High-Order Finite Elements for Exascale Applications
Tzanio Kolev
Nektar++ workshop 2025
Host Nektar++ Development Team |
DateWednesday, June 25, 2025 2:00 PM |
In this talk we review our experience with porting the MFEM finite element library (https://mfem.org) to GPU-based exascale architectures. This development included both software and algorithmic changes, as well as co-design with hardware vendors and large-scale multi-physics applications as part of the US Exascale Computing Project (ECP). Modern architectures favor algorithms, such as high-order finite elements, that expose fine-grain parallelism and maximize the ratio of floating-point operations to energy intensive data movement.
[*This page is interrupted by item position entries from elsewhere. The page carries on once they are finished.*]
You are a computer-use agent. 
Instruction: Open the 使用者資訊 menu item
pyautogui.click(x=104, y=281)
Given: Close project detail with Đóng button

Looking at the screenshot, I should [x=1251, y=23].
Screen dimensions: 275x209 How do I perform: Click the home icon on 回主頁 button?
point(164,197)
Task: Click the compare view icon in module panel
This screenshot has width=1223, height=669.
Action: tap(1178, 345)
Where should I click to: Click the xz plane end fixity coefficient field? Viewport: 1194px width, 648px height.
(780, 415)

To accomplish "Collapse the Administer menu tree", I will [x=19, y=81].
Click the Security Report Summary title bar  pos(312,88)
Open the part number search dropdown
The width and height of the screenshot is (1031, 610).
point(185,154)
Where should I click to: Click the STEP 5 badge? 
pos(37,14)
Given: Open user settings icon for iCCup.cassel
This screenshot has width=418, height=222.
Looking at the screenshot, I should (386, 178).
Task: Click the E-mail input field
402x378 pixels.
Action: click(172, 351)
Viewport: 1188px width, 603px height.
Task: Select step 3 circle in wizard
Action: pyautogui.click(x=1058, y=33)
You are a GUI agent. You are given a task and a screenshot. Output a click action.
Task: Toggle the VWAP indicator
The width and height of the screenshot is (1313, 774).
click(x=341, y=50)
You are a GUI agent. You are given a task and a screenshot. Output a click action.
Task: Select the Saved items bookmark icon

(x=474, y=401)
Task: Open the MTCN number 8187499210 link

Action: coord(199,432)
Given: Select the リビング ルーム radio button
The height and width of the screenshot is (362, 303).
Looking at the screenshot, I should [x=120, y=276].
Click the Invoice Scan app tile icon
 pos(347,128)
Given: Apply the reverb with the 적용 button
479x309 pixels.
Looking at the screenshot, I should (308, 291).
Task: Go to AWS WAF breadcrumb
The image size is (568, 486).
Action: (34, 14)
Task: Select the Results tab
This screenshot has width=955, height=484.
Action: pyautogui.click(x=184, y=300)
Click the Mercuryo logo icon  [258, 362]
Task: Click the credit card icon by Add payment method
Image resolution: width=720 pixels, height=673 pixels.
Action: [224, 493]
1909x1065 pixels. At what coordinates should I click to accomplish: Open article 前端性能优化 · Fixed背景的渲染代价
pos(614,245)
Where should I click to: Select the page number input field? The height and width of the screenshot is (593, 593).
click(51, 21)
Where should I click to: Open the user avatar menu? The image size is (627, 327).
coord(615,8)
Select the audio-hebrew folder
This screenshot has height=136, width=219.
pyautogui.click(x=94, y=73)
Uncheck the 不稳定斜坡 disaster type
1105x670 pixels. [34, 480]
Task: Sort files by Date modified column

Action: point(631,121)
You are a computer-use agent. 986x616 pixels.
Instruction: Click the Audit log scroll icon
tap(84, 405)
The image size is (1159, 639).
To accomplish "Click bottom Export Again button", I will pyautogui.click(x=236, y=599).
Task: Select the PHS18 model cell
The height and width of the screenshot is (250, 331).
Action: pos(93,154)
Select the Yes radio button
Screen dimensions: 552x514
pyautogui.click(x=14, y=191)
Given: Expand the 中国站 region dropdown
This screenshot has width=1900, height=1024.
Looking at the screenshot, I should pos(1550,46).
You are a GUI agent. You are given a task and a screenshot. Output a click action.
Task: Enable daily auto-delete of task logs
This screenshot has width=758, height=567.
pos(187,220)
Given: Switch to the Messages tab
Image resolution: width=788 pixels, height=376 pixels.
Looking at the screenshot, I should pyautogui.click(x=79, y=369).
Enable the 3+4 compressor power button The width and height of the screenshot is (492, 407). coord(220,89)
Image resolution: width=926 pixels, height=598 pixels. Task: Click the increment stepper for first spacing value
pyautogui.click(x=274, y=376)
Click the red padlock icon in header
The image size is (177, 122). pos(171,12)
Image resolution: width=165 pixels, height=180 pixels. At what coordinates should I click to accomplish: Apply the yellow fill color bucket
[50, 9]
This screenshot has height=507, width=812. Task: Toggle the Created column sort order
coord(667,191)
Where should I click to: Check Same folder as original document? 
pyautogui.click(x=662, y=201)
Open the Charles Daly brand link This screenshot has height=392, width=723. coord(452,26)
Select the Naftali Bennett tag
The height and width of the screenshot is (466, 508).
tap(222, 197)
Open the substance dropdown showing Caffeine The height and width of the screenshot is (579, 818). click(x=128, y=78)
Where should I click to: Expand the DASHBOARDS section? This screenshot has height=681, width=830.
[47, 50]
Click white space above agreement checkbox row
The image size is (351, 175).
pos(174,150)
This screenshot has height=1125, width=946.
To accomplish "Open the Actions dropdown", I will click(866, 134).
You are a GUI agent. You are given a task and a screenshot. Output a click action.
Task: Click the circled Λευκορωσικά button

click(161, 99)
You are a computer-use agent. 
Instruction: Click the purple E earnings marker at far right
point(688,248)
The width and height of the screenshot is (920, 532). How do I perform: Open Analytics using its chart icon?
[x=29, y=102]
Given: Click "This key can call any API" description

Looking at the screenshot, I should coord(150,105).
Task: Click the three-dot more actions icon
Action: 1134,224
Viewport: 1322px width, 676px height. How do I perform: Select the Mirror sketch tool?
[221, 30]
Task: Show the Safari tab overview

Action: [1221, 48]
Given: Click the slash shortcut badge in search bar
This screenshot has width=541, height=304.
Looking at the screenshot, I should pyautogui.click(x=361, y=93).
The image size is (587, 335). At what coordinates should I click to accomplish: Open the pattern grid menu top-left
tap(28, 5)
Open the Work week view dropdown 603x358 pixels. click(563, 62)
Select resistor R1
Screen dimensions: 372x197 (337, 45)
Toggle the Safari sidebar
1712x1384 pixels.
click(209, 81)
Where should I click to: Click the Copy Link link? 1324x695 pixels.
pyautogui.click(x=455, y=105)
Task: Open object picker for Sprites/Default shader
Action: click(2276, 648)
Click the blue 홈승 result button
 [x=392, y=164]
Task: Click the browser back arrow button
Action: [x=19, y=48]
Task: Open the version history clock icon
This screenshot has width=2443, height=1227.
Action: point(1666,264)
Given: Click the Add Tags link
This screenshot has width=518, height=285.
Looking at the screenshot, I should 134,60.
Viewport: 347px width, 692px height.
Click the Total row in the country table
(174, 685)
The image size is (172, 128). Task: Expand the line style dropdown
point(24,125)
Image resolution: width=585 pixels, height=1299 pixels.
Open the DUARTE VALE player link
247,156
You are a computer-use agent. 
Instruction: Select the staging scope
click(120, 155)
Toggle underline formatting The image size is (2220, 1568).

These methods are particularly well-suited for exascale architectures with GPU accelerators, where their efficiency and scalability rely on the adoption of partially assembled algorithms that reduce memory data motion. The matrix-free nature of partial assembly algorithms enables higher efficiency, but also motivates new research in areas such as meshing, discretizations and solvers. We will present some of the recent work on GPU-oriented algorithms and software in MFEM, and also report on developments in related projects, including high-order ALE compressible hydrodynamics in LLNL's BLAST code; GPU benchmarks from the Center for Efficient Exascale Discretizations in the ECP; and the Cascadia project for acoustic–gravity waves in tsunami modeling.